The problem >>
Can you echo, word for word, the stretch of the tear-drainage text from "Six months after" through "and purulent tears."?

Text segment >>
-------------------------
Εικόνα μετά από ενδοσκοπική ασκορινοστομία. Με τα παχειά βέλη σημειώνονται τα όρια αφαίρεσης του οστού. Με το λεπτό βέλος (CC) φαίνεται το στόμιο των σωληναρίων που αποχετεύουν ελεύθερα τα δάκρυα στη ρινική κοιλότητα.
Six months after an endoscopic DCR. The thick arrows demonstrate the border of bone removal. The thin arrow (CC) points at the opening of the tubes, which drain the tears freely into the nasal cavity.
The tears are continiously produced by a gland in the upper eyelid, and keep the eye moist in order to protect it from abrasions and irritations. The tears are initially collected between the eyelids. From there, minute tubes direct them to a sac hidden behind the nasal bones (lacrimal sac). A wider tube named nasolacrimal duct drains the tears inside the nose, under the inferior turbinate. Inflammations, trauma or surgery can obstruct this sensitive drainage path from the eye to the nose. The eye continuously tears (epiphora), and sometimes the sac is infected, causing pain, swelling of the eye and purulent tears.
 
Endoscopic surgery offers a simple solution to the problem. With the help of the endosopes, the bone covering the lacrimal sac is removed from inside the nose, and the interior of the sac is widely opened, draining freely the tears into the nasal cavity. The operation is called Dacryo-Cysto-Rhinostomy (DCR), is done under local or general anaesthesia, usually with the help of an Ophthalmologist-Occuloplastic Surgeon, and does not require hospitalization.
-------------------------
(Saved data entries)
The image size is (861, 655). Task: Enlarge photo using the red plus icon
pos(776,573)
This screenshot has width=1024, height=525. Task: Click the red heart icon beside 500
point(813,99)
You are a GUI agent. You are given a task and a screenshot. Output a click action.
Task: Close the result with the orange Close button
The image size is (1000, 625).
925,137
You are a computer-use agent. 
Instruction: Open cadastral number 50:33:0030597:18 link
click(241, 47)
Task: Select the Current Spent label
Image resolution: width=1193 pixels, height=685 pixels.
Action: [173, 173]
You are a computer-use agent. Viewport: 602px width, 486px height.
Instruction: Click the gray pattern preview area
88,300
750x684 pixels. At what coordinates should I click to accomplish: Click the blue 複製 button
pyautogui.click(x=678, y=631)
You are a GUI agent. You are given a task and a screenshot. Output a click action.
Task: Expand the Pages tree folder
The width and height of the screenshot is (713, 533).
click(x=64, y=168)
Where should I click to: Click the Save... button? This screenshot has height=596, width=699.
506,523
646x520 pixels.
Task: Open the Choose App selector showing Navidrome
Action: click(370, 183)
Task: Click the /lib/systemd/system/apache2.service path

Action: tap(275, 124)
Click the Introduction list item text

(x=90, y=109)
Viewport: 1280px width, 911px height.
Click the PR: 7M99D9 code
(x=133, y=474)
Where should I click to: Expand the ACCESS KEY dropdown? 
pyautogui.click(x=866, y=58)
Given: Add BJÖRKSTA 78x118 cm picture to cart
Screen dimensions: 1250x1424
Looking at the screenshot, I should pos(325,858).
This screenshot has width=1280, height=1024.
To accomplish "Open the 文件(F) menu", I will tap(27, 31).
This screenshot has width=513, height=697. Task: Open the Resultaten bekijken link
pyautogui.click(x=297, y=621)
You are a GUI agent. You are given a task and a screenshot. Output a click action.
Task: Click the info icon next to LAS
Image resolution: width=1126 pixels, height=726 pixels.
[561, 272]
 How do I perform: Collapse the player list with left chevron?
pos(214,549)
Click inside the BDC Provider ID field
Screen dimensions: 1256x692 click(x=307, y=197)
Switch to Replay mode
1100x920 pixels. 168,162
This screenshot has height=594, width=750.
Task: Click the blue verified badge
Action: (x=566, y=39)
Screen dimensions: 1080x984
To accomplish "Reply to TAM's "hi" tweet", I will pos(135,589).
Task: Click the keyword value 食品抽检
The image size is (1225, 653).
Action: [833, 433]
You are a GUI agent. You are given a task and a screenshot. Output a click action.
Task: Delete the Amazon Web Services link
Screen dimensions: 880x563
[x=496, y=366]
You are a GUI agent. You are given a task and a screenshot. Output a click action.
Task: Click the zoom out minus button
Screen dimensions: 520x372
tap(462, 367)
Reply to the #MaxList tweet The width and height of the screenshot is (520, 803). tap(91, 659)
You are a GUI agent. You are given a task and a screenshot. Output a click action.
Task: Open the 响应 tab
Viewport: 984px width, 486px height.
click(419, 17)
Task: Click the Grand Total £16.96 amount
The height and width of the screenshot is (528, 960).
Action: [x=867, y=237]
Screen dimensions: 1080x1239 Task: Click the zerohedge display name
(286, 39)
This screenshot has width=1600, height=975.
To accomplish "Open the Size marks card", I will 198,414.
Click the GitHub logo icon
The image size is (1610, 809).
-------------------------
Response >>
Six months after an endoscopic DCR. The thick arrows demonstrate the border of bone removal. The thin arrow (CC) points at the opening of the tubes, which drain the tears freely into the nasal cavity.
The tears are continiously produced by a gland in the upper eyelid, and keep the eye moist in order to protect it from abrasions and irritations. The tears are initially collected between the eyelids. From there, minute tubes direct them to a sac hidden behind the nasal bones (lacrimal sac). A wider tube named nasolacrimal duct drains the tears inside the nose, under the inferior turbinate. Inflammations, trauma or surgery can obstruct this sensitive drainage path from the eye to the nose. The eye continuously tears (epiphora), and sometimes the sac is infected, causing pain, swelling of the eye and purulent tears.